Miyazaki à la Filmo.
Rien que ça justifie les 5600 francs de loyer.
La filmothèque a la bonne idée de faire une petite rétrospective des films avant Ponyo. Hier, j’ai pu voir Le château dans le ciel. Une œuvre admirable, très didactique : sans nul doute qu’elle regroupe tous les thèmes chers au réalisateur, sans exception. La mer, le vent, ces robots au long bras, des mamies avec des tresses roses, des petites filles avec des robes rouges, des papys avec des grandes moustaches, des petits animaux poilus sans patte, des trucs énormes qui volent avec des moulins à légumes. On reconnaît même facilement Ponyo dans l”une des petites filles du village de Pazu. Sans ses nageoires, c’est entendu.
Un bonheur. Le genre de films qui vous font regretter d’avoir un jour apprécié un Disney.
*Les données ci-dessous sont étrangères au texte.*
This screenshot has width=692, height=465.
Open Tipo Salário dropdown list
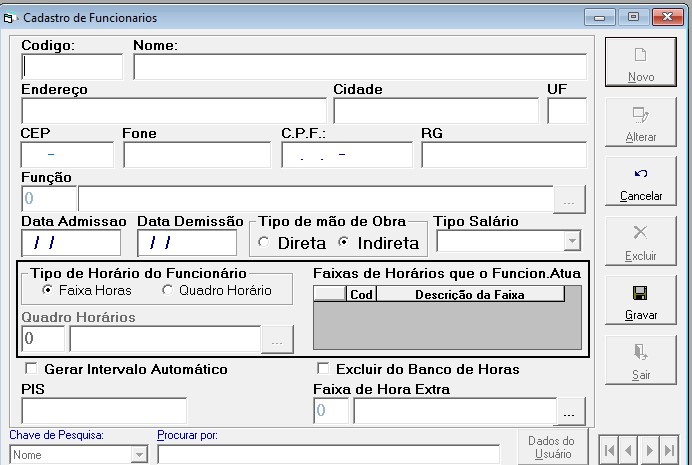click(x=572, y=241)
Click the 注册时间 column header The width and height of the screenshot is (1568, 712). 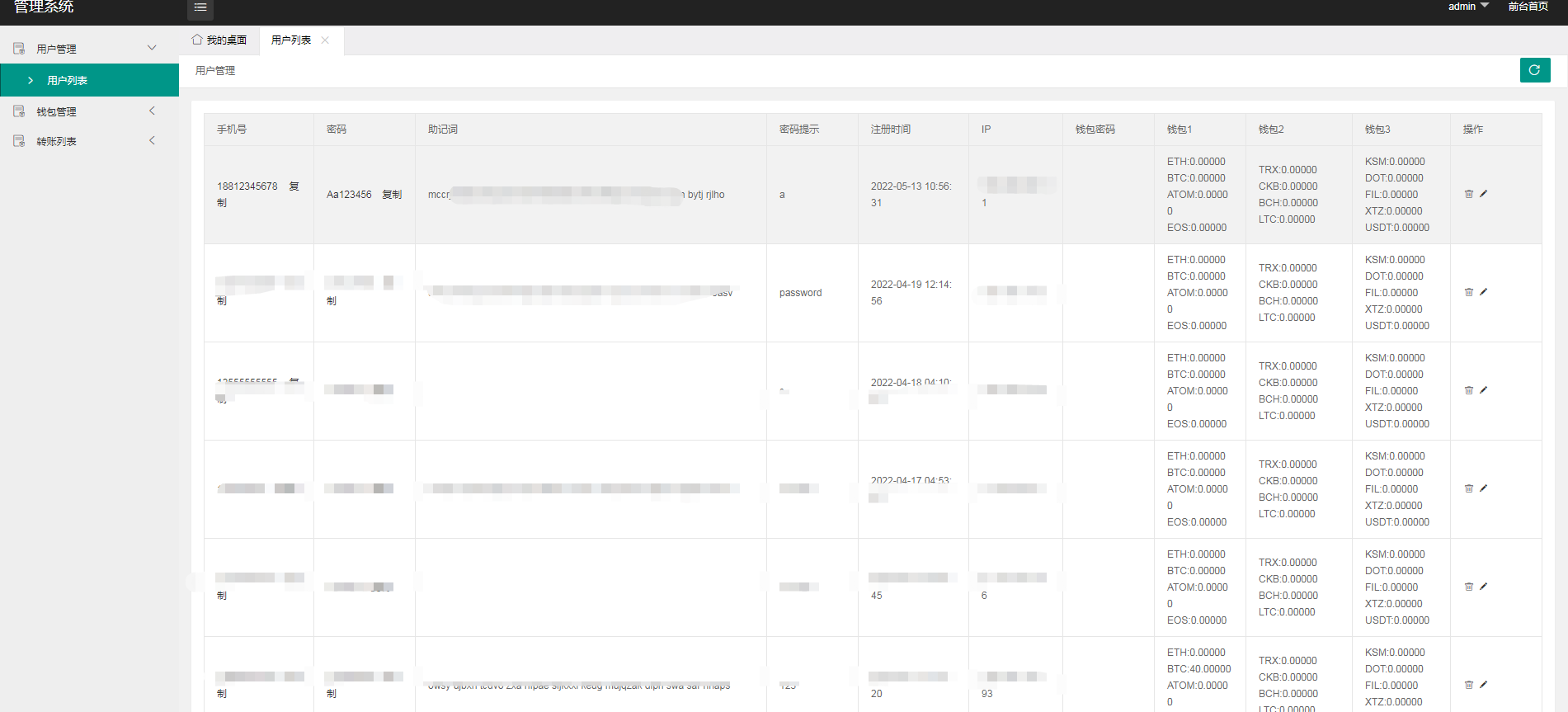click(x=891, y=130)
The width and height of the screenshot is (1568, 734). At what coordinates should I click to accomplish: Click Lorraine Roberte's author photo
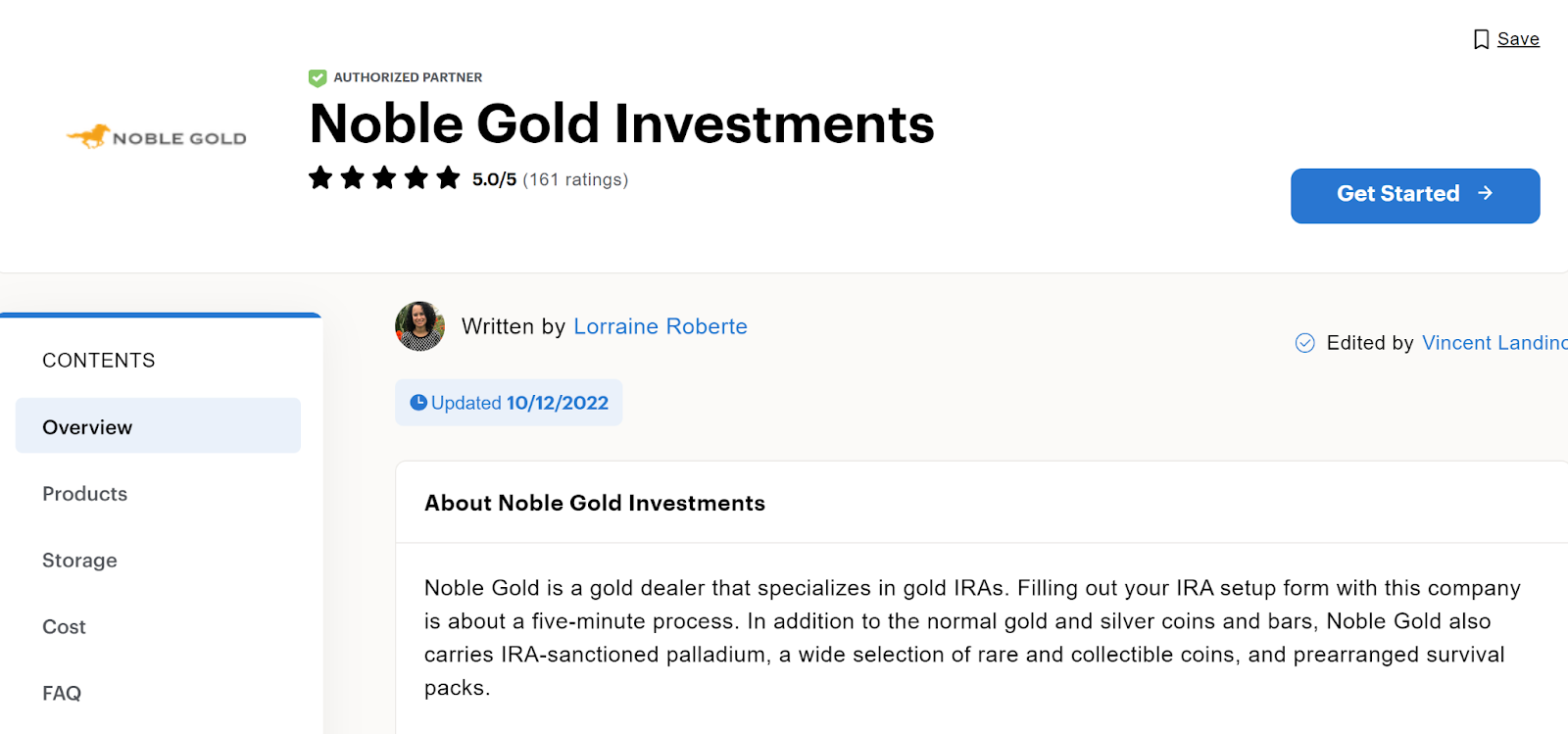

Juste un mot, d’un truc que je kiffe grave sa mère : l’animation des bonshommes. Quand le petit mec prend les commandes de la grue et que sa langue surgit pour se concentrer, touts ces petits détails mécaniques sont autant de petites épices magnifiques, formidables et géniales. C’est la différence, oui.
Rétrospective HAYAO MIYAZAKI, Avant Ponyo, jusqu’au 21 Avril.